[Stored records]
....................
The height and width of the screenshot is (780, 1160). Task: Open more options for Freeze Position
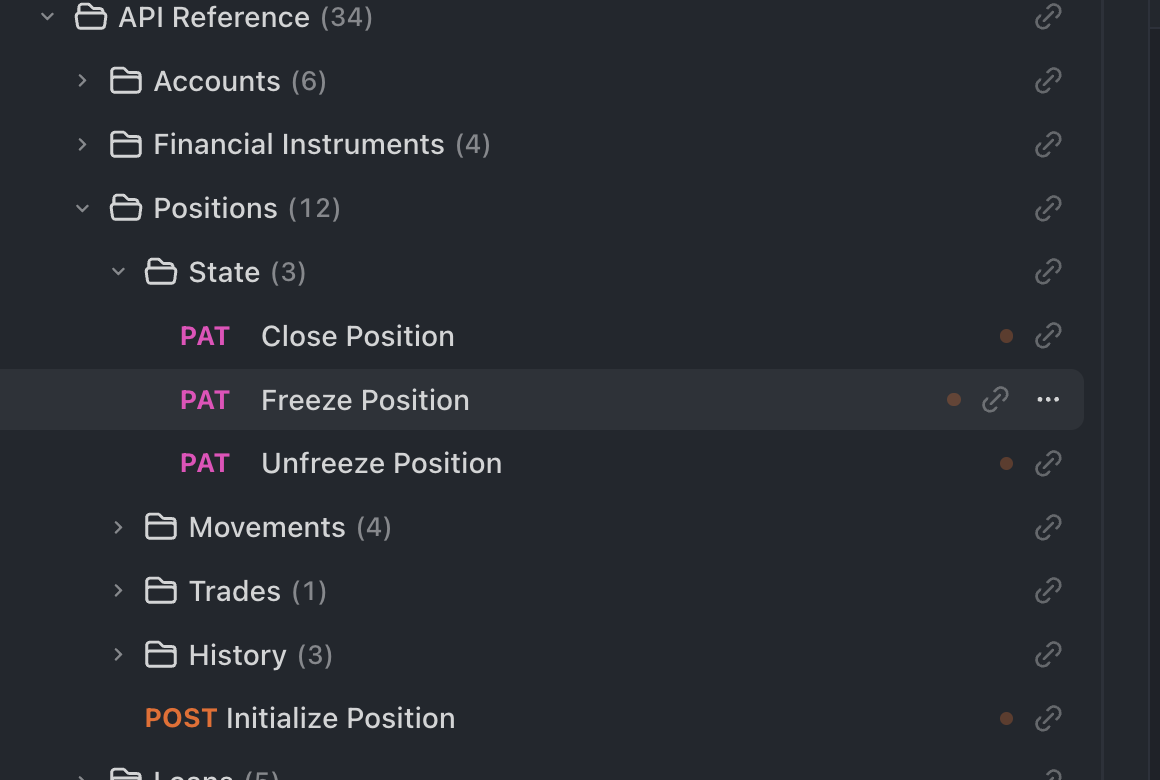click(x=1047, y=400)

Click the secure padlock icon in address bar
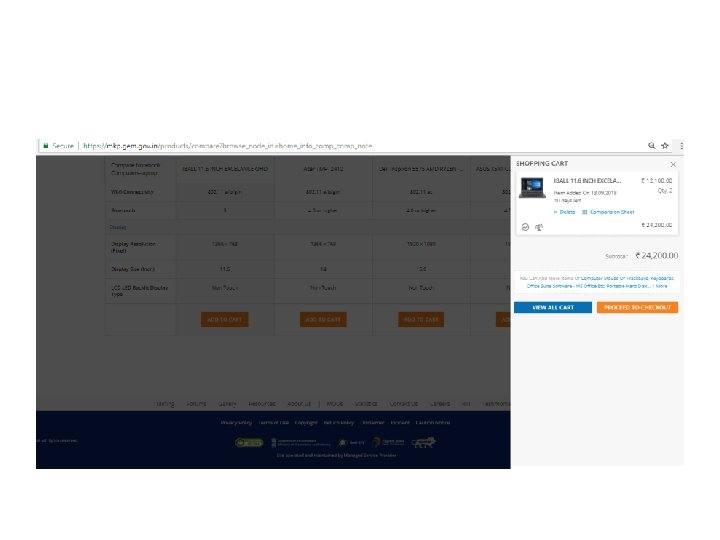[x=45, y=146]
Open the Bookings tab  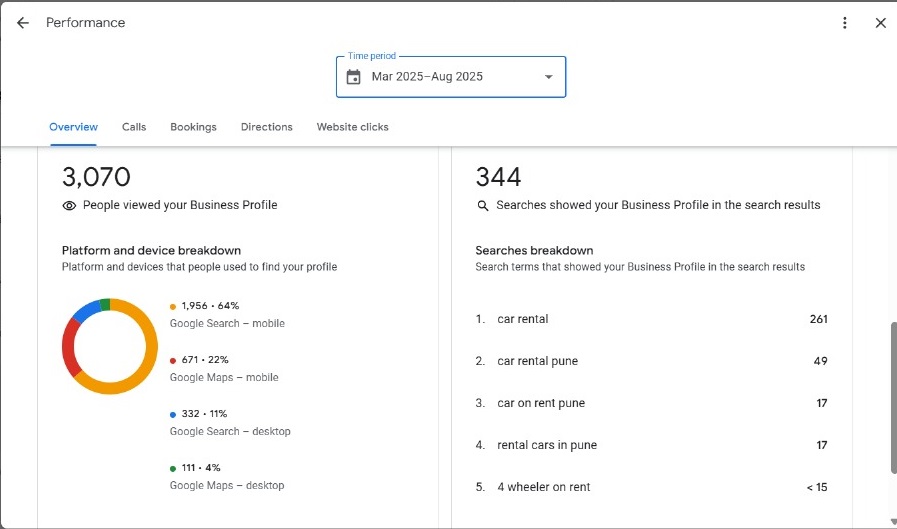(x=193, y=127)
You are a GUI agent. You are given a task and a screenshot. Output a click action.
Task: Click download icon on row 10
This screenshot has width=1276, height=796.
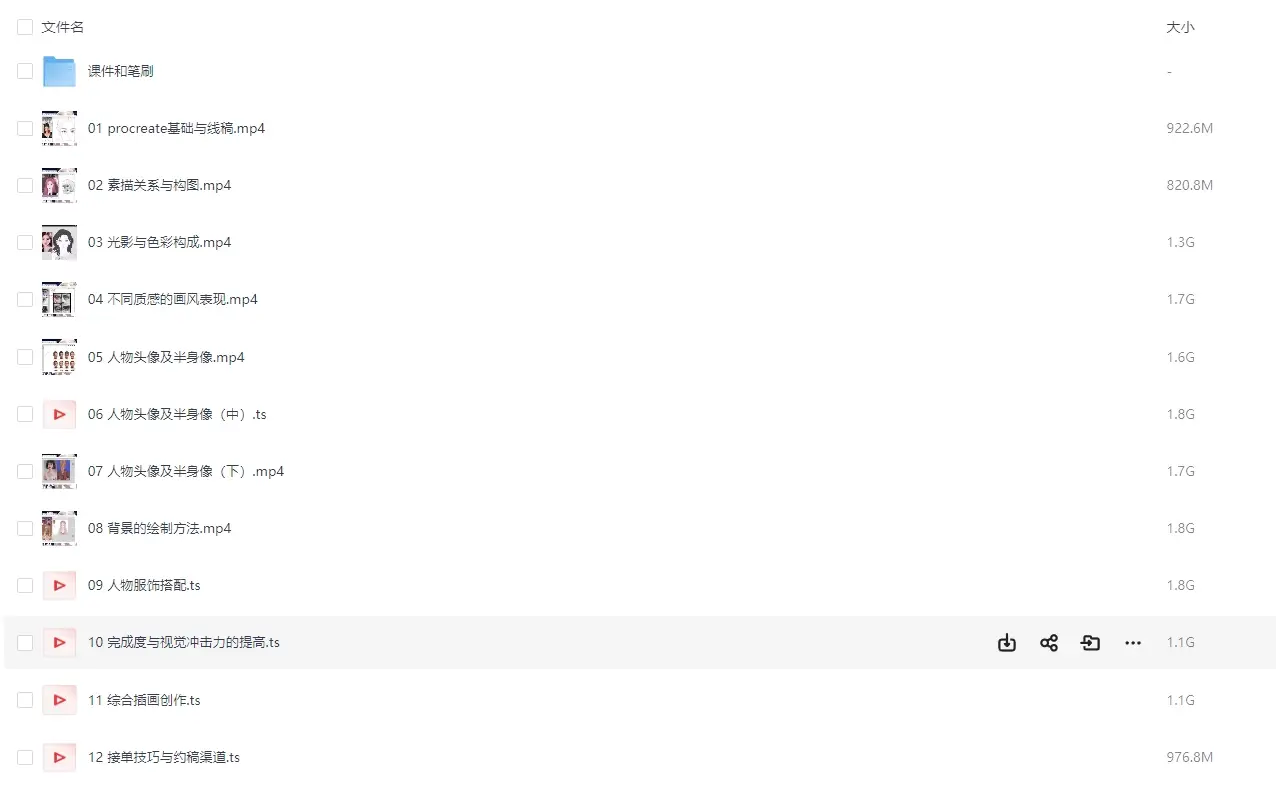click(x=1007, y=643)
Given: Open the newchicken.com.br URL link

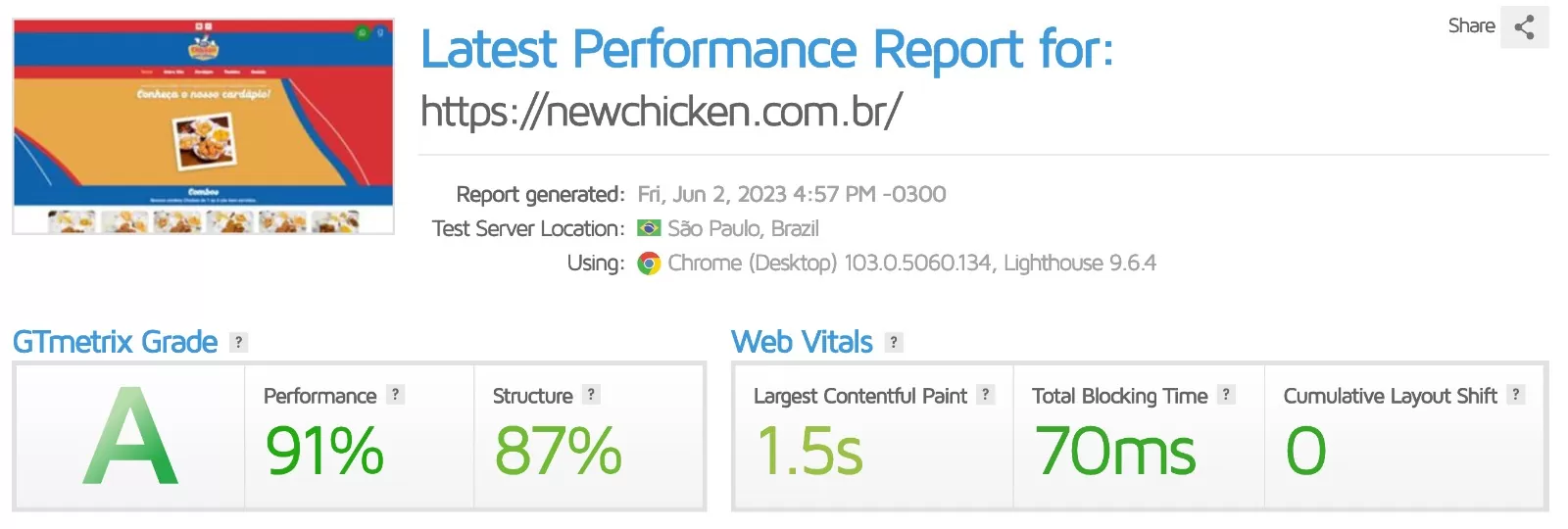Looking at the screenshot, I should (661, 112).
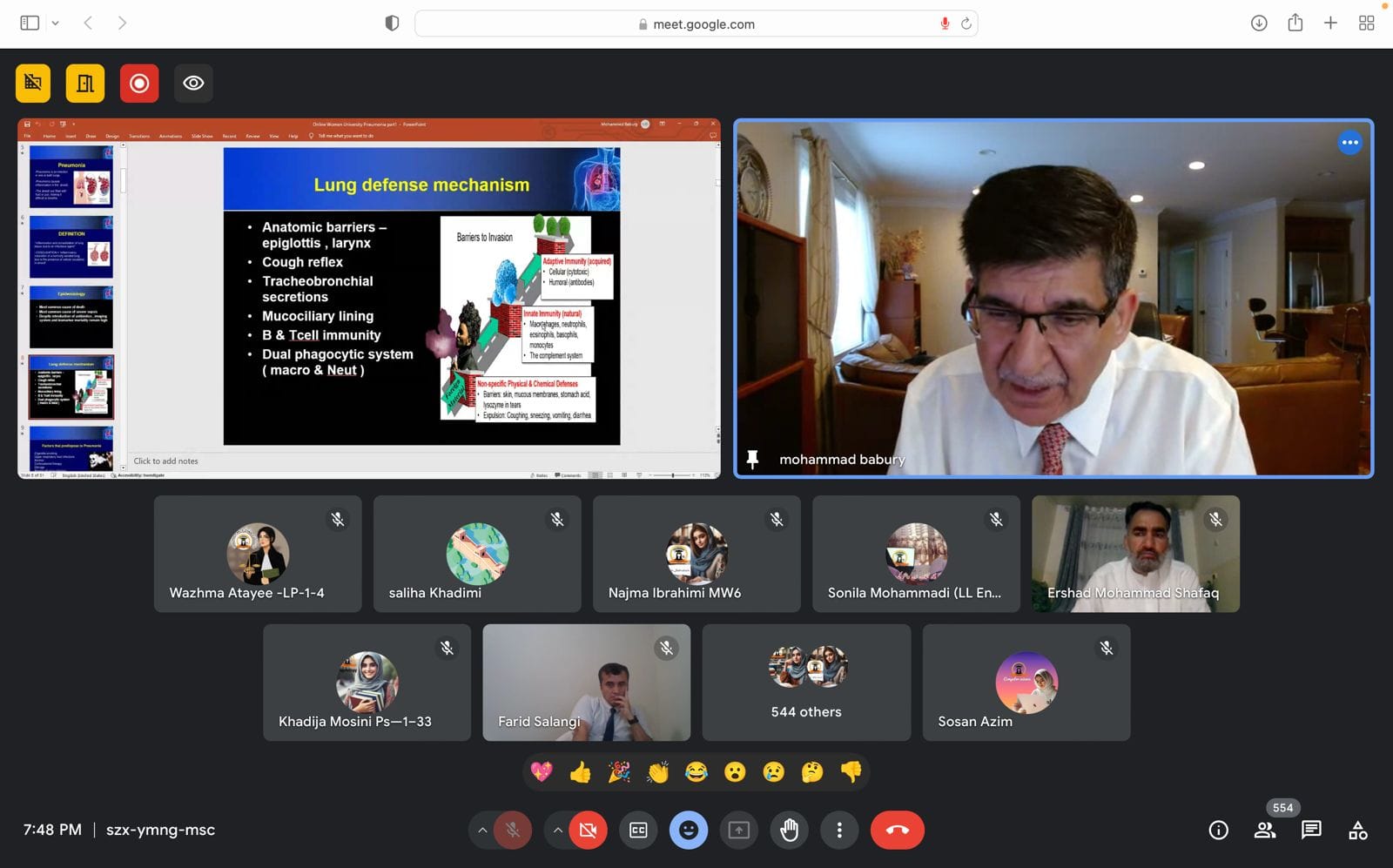The width and height of the screenshot is (1393, 868).
Task: Send the thumbs up reaction
Action: tap(580, 772)
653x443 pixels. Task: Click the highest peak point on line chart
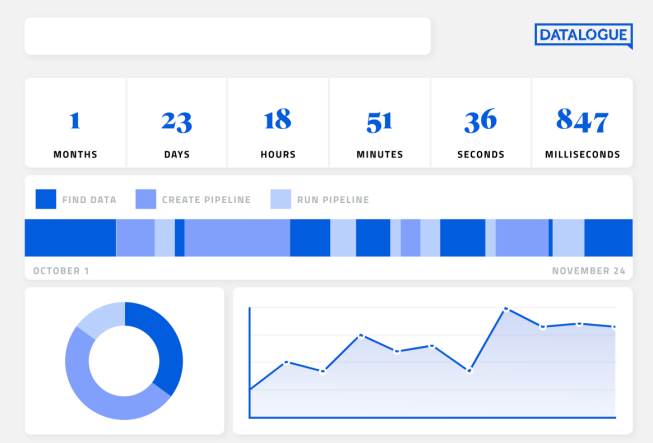pos(506,309)
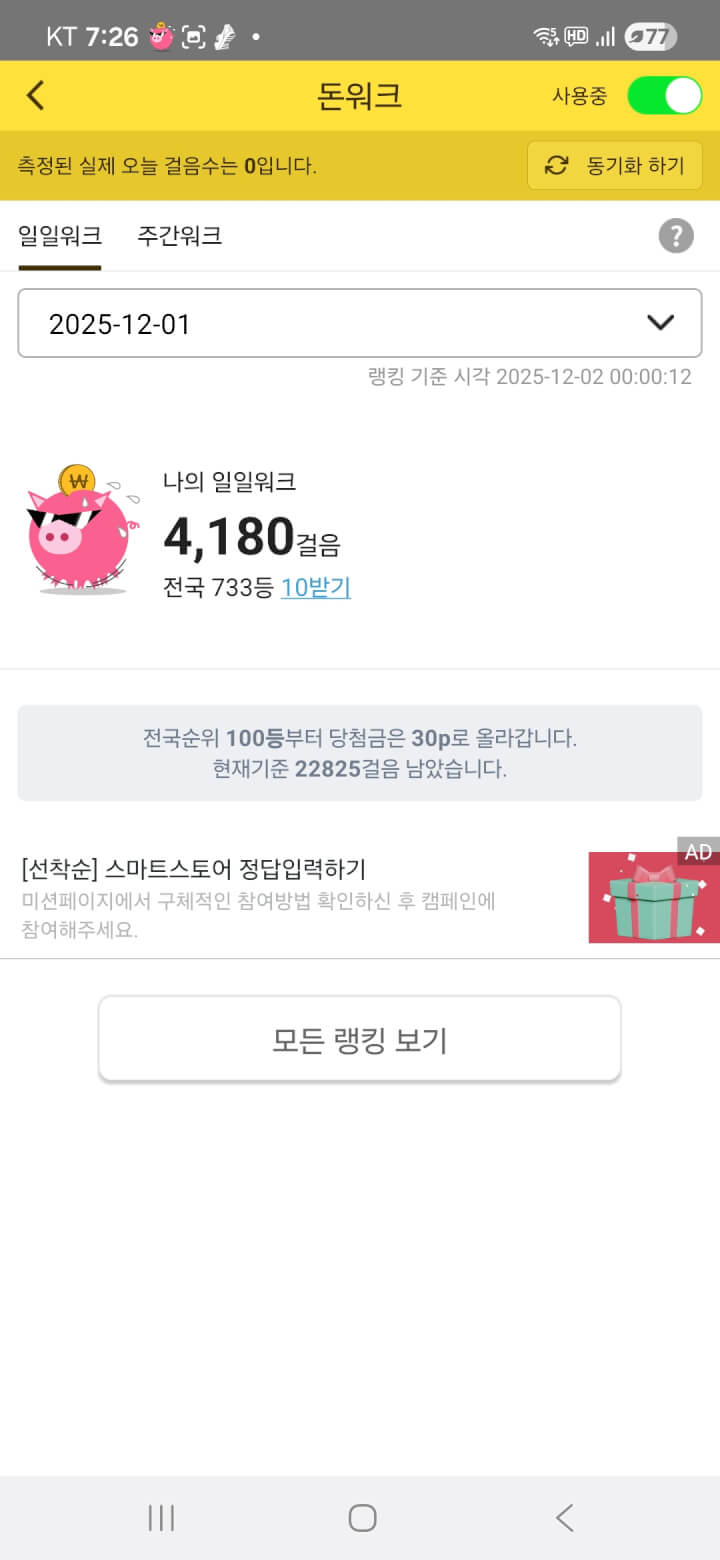The width and height of the screenshot is (720, 1560).
Task: Switch to the 주간워크 tab
Action: pos(179,237)
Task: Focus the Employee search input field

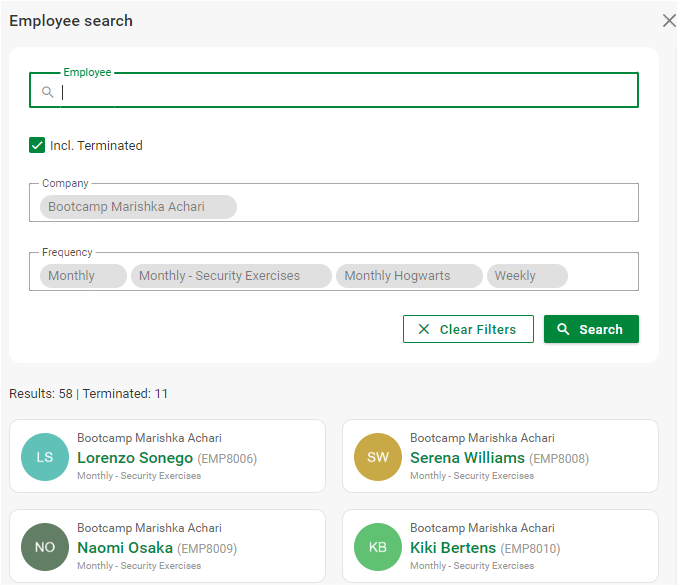Action: [x=340, y=92]
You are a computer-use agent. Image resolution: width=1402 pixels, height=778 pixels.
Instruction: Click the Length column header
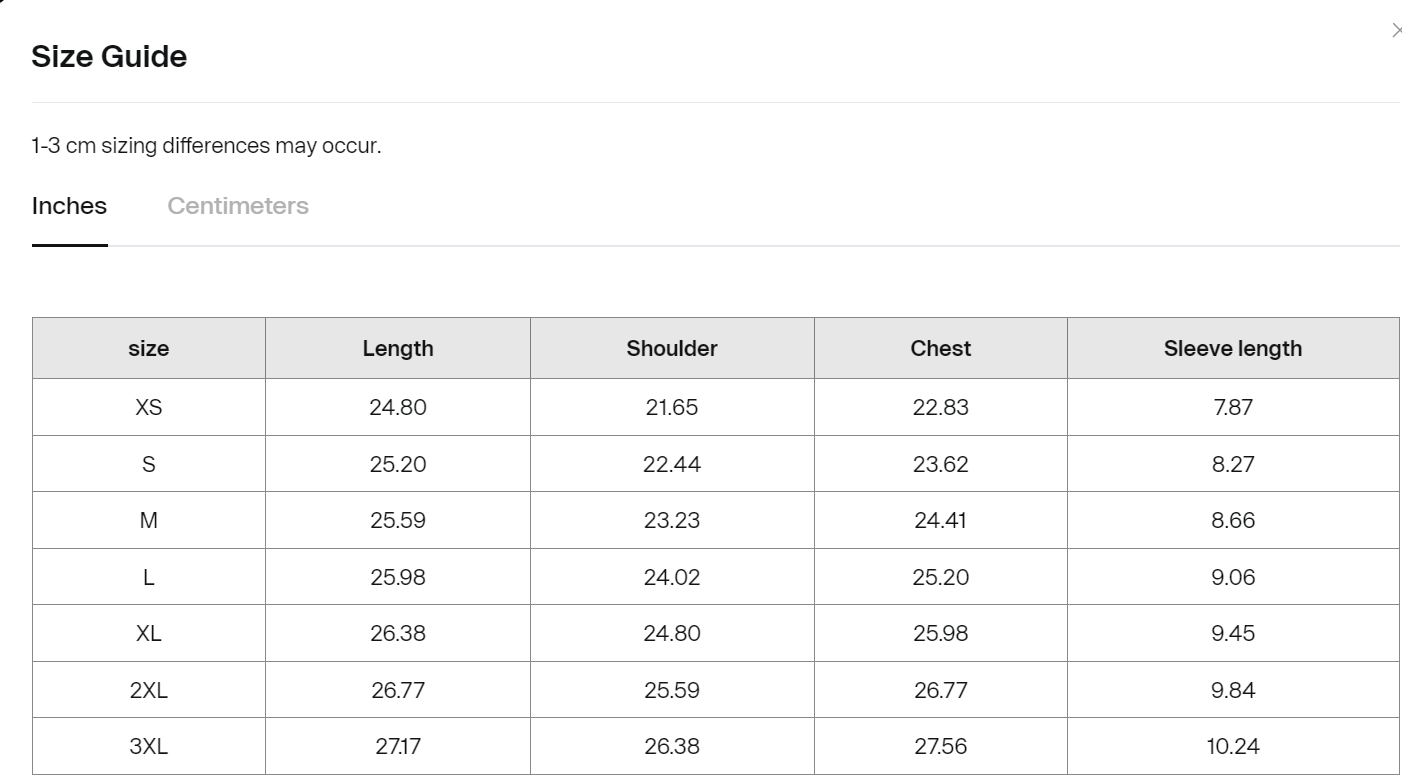pos(397,348)
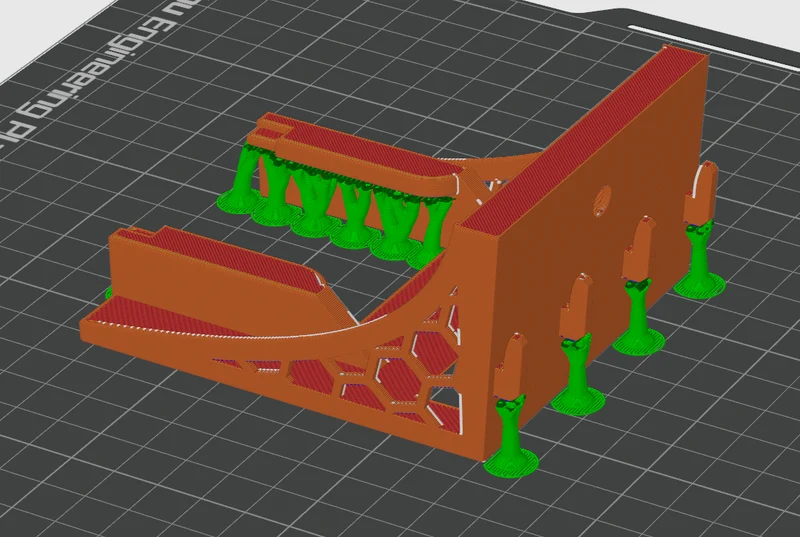Select the green support base at the front corner
Image resolution: width=800 pixels, height=537 pixels.
[511, 464]
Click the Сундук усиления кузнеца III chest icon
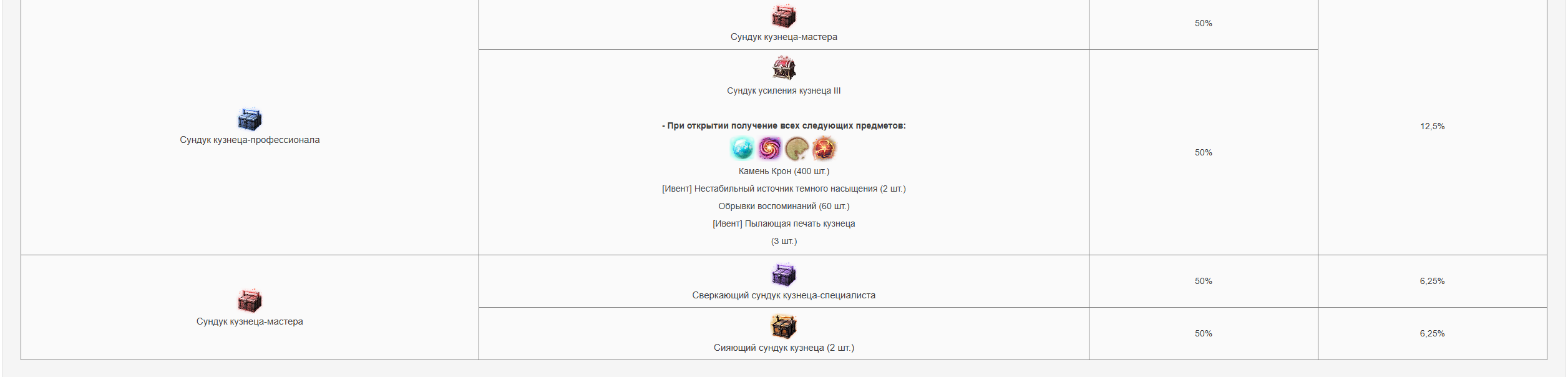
....................
● **Task**
For each line in the data that contains the string "agent", give a copy of that line.

● **Solution**
You are a GUI agent. You are given a task and a screenshot. Output a click action.
You are a computer-use agent. Image resolution: width=1402 pixels, height=778 pixels.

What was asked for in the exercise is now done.